_WHAT YOU NEED TO DO_
Reproduce the listing below word for word, from the line containing "Expand the Bookmarks dropdown" down to the line containing "click(x=361, y=251)", including both of those lines and nothing else.
·····
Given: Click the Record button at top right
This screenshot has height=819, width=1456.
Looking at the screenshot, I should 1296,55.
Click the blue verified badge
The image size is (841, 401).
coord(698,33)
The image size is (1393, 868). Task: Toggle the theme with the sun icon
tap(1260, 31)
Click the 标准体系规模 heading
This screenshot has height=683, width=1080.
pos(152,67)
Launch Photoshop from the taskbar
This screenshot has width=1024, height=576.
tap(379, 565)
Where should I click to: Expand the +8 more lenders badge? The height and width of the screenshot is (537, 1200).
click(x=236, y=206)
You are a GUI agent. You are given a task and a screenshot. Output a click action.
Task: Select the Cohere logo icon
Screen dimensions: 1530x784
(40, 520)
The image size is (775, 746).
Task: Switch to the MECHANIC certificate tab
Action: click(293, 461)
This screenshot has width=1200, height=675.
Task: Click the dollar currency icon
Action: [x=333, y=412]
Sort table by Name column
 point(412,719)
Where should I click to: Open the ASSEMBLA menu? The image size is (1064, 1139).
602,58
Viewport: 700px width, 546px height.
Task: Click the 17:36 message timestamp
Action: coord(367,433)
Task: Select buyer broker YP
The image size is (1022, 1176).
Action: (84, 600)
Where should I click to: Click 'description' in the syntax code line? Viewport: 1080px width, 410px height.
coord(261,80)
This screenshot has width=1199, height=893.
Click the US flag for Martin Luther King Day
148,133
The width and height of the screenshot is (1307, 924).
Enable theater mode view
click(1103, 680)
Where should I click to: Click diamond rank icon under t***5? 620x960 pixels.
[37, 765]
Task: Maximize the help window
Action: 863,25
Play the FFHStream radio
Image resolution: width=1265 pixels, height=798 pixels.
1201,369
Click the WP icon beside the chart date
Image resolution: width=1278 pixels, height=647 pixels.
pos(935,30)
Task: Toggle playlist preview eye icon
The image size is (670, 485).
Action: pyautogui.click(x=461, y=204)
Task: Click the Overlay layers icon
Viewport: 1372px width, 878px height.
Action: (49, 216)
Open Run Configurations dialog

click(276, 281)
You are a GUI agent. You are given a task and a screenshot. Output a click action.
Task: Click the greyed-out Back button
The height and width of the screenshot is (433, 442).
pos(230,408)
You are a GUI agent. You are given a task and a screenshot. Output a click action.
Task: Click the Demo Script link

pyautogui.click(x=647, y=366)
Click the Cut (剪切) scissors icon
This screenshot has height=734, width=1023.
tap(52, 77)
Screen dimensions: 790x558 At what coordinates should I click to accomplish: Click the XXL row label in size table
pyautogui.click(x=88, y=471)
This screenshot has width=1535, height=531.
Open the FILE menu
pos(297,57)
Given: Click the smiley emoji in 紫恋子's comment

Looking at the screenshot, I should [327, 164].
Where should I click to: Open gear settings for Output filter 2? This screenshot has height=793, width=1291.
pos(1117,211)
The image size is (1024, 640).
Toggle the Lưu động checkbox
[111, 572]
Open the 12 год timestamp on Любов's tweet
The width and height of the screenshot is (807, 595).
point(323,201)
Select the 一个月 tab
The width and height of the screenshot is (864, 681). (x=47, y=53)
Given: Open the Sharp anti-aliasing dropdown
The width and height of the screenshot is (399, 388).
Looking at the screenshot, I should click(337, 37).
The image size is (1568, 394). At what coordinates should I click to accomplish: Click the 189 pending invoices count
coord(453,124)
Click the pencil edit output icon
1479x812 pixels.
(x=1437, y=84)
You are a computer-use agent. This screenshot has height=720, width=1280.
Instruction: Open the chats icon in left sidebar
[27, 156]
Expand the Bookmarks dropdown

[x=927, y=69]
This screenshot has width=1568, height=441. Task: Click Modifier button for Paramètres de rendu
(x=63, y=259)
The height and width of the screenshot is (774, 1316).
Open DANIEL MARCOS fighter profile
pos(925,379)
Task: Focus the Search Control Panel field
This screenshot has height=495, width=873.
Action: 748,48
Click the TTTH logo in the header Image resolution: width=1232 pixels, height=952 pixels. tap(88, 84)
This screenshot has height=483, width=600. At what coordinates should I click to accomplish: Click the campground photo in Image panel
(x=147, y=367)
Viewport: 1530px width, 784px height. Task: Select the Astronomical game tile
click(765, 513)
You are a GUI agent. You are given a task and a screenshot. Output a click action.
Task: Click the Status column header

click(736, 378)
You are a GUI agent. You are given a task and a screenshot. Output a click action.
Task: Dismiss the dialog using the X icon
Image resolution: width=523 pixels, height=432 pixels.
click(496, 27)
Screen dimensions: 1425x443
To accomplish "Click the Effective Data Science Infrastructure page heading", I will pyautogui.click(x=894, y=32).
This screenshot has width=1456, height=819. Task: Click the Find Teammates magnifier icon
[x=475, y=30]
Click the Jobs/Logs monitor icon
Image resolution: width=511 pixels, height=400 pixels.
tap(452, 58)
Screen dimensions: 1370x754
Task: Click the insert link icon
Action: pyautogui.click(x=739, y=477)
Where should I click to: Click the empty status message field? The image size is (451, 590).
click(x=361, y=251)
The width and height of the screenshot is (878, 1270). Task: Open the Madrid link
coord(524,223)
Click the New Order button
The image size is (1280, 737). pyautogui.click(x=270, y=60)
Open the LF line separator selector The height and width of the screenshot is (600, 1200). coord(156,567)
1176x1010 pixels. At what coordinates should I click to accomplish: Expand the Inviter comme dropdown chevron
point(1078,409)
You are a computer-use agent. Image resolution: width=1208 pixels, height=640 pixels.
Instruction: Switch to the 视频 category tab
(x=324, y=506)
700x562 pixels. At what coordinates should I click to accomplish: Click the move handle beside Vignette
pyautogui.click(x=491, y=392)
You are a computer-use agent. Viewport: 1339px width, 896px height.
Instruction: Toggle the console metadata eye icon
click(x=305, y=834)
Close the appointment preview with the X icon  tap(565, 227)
·····
_COMPLETED EXERCISE_
Expand the Bookmarks dropdown

[x=927, y=69]
This screenshot has width=1568, height=441. Task: Click Modifier button for Paramètres de rendu
(x=63, y=259)
The height and width of the screenshot is (774, 1316).
Open DANIEL MARCOS fighter profile
pos(925,379)
Task: Focus the Search Control Panel field
This screenshot has height=495, width=873.
Action: 748,48
Click the TTTH logo in the header Image resolution: width=1232 pixels, height=952 pixels. tap(88, 84)
This screenshot has height=483, width=600. At what coordinates should I click to accomplish: Click the campground photo in Image panel
(x=147, y=367)
Viewport: 1530px width, 784px height. Task: Select the Astronomical game tile
click(765, 513)
You are a GUI agent. You are given a task and a screenshot. Output a click action.
Task: Click the Status column header

click(736, 378)
You are a GUI agent. You are given a task and a screenshot. Output a click action.
Task: Dismiss the dialog using the X icon
Image resolution: width=523 pixels, height=432 pixels.
click(496, 27)
Screen dimensions: 1425x443
To accomplish "Click the Effective Data Science Infrastructure page heading", I will pyautogui.click(x=894, y=32).
This screenshot has width=1456, height=819. Task: Click the Find Teammates magnifier icon
[x=475, y=30]
Click the Jobs/Logs monitor icon
Image resolution: width=511 pixels, height=400 pixels.
tap(452, 58)
Screen dimensions: 1370x754
Task: Click the insert link icon
Action: pyautogui.click(x=739, y=477)
Where should I click to: Click the empty status message field? The image size is (451, 590).
click(x=361, y=251)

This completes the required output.